Metteur en scène, décorateur et costumière se sont largement inspirés de l'esthétique préraphaélite, et des éléments de mobilier évoquent le style Art Nouveau. Le beau Paolo apparaît au fond de la scène sur un kitschissime cheval bleu !
On comprendra donc que ces multiples références entrecroisées font de cette production un spectacle intéressant, avant même que ne soit abordée la question des voix.

La distribution offre des voix typées, bien caractérisées par rapport à leurs rôles. Les petits rôles ont des voix notablement plus légères, certains comme Domenico Colaianni ou Mario Bolognesi excellant dans la déclamation vériste syllabique mais donnant peu envie de les entendre dans des répertoires plus lyriques. Les voix des quatre servantes sont également légères, voire émises en "heller Knödel", larynx haut et un peu étranglé (Rossella Bevacqua).

Daniela Dessì a une émission bien reliée à la poitrine, "à la Callas", parfois trop appuyée sur le larynx, la pression excessive élargissant alors parfois le vibrato. Ce défaut disparaît pratiquement quand elle est bien chauffée, mais on observe cependant un fréquent recul de sa langue et elle penche souvent la tête en avant.
Patrizia Orciani a une émission plus claire et un peu surarticulée.

Fabio Armiliato a une voix un peu serrée et semble encore se chercher. Il arrive certes à passer, parfois un peu n'importe comment, au travers des difficultés de la partition, mais on aimerait lui conseiller d'attendre pour aborder ce répertoire (qu'il pratique pourtant ou hélas depuis longtemps !), ou alors de se contenter pour l'instant du rôle de Malatestino. Son émission est parfois trafiquée de syllabe en syllabe et accompagnée de mouvements brusques de la tête et du torse, béquilles dont il doit apprendre à se passer et qui handicapent aussi son jeu. Sa voix intrinsèquement assez légère est souvent émise trop en force. Ses ouvertures se mâchoire sont alors excessives et raides. Les passages plus doux lui conviennent mieux. Il chante mieux une fois Paolo blessé !

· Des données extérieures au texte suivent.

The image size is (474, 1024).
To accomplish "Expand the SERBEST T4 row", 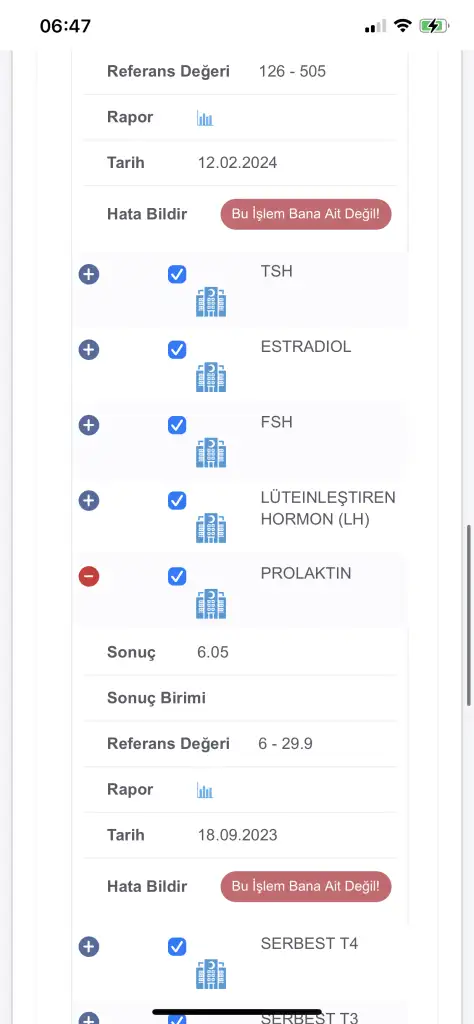I will point(89,946).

Alessandro Paliaga a lui un "métal" impressionnant qui lui permet une puissance sans forçage.
Ludovít Ludha, séduisant dans ses courtes répliques de l'acte deux, déçoit à l'acte quatre avec une émission trop ouverte et hachée, certes sans doute volontairement vilaine, en accord avec son personnage comme son jeu assez grossier. La scène où il dévoile parodiquement l'adultère est cependant très bien jouée et chantée.

On ne peut pas reconnaître à Alberto Fassini de véritable génie dans la direction d'acteurs, mais sa lecture de l'oeuvre est par contre tout à fait louable dans son traditionnalisme. On pourrait certes imaginer aller plus loin dans l'évocation médiévale et pourquoi pas la stylisation préraphaélite, mais Zandonai lui-même ne l'a pas fait. On pourrait aussi bien sûr caricaturer ou décaler toute l'oeuvre, mais ce qui se justifierait pour La Traviata rendrait incompréhensible une première vision de Francesca da Rimini.

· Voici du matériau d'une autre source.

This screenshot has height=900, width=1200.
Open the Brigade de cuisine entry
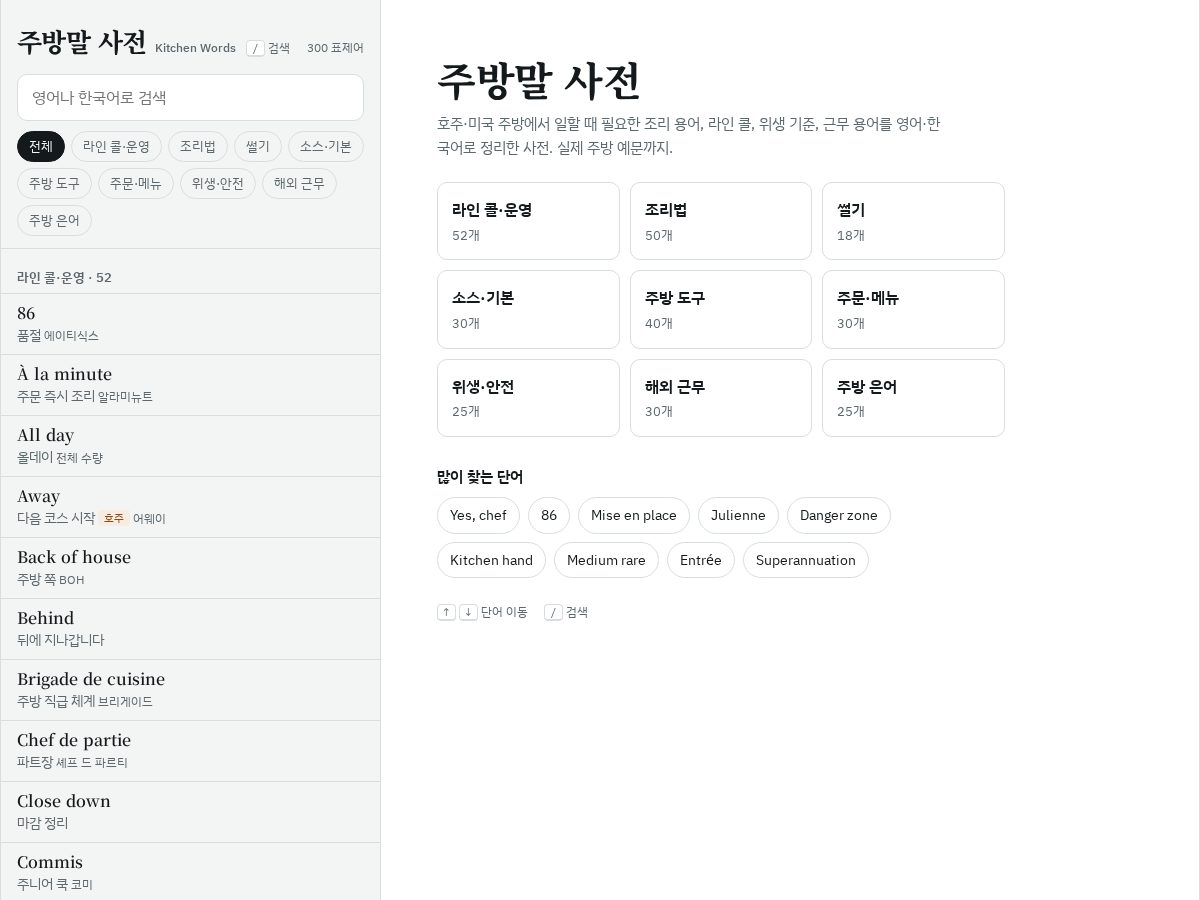(x=190, y=690)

On pourrait aussi reprocher à Donato Renzetti de ne pas toujours traduire toute la finesse de l'oeuvre, mais cette finesse est peut-être plus rêvée que réelle. Le chef ne tombe jamais non plus dans la lourdeur et maintient en permanence un équilibre idéal avec le plateau.

Les superbes décors et costumes sont donc eux aussi très contrastés, parfois dans des teintes de bonbons acidulés, parfois noir et rouge sang dans les scènes violentes. Les deux affreux Gianciotto et Malatestino ont l'air de noirs orques du Seigneur des Anneaux et contrastent aussi par leur jeu de scène avec la délicatesse des femmes vêtues de tissus vaporeux de couleurs douces.

Le principal dispositif scénique est pourtant "questionnable" (pour parler franglais) : il s'agit d'une boîte, ouverte en haut et devant (heureusement pour le public !), qui surélève et rapetisse considérablement la scène. Autour de cette boîte, on voit les murs de briques de la cage de scène. Ce dispositif est-il justifié par une coproduction avec un théâtre plus petit? Ou pour encadrer l'action comme dans un tableau, une miniature médiévale? Ou encore pour des raisons acoustiques? à l'avant-scène au pied de la boîte, une tombe ouverte - dont toute l'histoire jouée au-dessus émane? Mauro Carosi ne s'en explique pas dans le programme ni dans le petit journal de l'Opéra. Amusante cachette en tout cas pour le souffleur !

La seule incongruité (mais efficace et pourquoi pas esthétique, à la Van Eyck) du décor consiste en une sorte de couvercle garni intérieurement de miroirs, qui s'ouvre comme une huître et montre alors l'accès aux cachots et les personnages y descendant ou en remontant par un escalier en colimaçon, rappelant l'usage des miroirs par Yannis Kokkos dans ses récents Troyens au Châtelet.

Pour un public italien, celui de ce soir était particulièrement tiède. Ses applaudissements neutres et non discriminants étaient dignes de l'Opéra Bastille. Les principaux chanteurs venaient certes saluer à la fin de chaque acte, mais au rideau final, le public s'empressait déjà vers la sortie... seulement parce que les quatre actes entrecoupés de trois entractes ont fait se terminer tard un opéra commencé à 20h30?
On s'inquiète aussi du niveau sonore assourdissant du message demandant d'éteindre nos téléphones portables. D'autres amplifications excessives choquent ici et là en ville. Les Italiens parlent-ils si fort ou dans un environnement si bruyant qu'ils sont en avance sur les autres peuples occidentaux dans la course à la surdité?


La salle

Le théâtre Costanza de l'Opéra de Rome est une magnifique salle à l'italienne, récemment restaurée, de quatre rangs de loges surmontées d'un balcon en amphithéâtre, de couleurs crème et rouge passé, éclairée par des lustres, dont le plafond présente une peinture coloniale des peuples conquis par l'Italie. L'acoustique agréable et brillante met les voix en valeur sans rendre l'orchestre trop clinquant ni trop ronflant. Les choeurs sonnent parfois durs mais ne plafonnent pas. Au premier acte, l'acoustique semblait diffuser le son plutôt que de le concentrer, ce qui pouvait donner une impression de confusion pour des oreilles habituées à un son plus fondu, mais il est ensuite apparu évident que les interprètes avaient aussi leur part dans les décalages ressentis, absents des actes suivants. Il n'en reste pas moins que l'esthétique sonore de la salle n'a rien d'anglo-saxon et rappelle plutôt, parmi les salles parisiennes, celle du Théâtre des Champs-Élysées.

La saison 2003 semble un peu étrange, écartelée entre bel canto et vérisme, avec une absence complète d'oeuvres baroques et classiques mais aussi de Verdi. La saison 2004 n'est pas très différente mais offre un Don Carlo. Elle permet surtout de découvrir des oeuvres véristes invisibles en France.
Le théâtre étant situé à proximité de la gare Termini, les hôtels abondent aux alentours.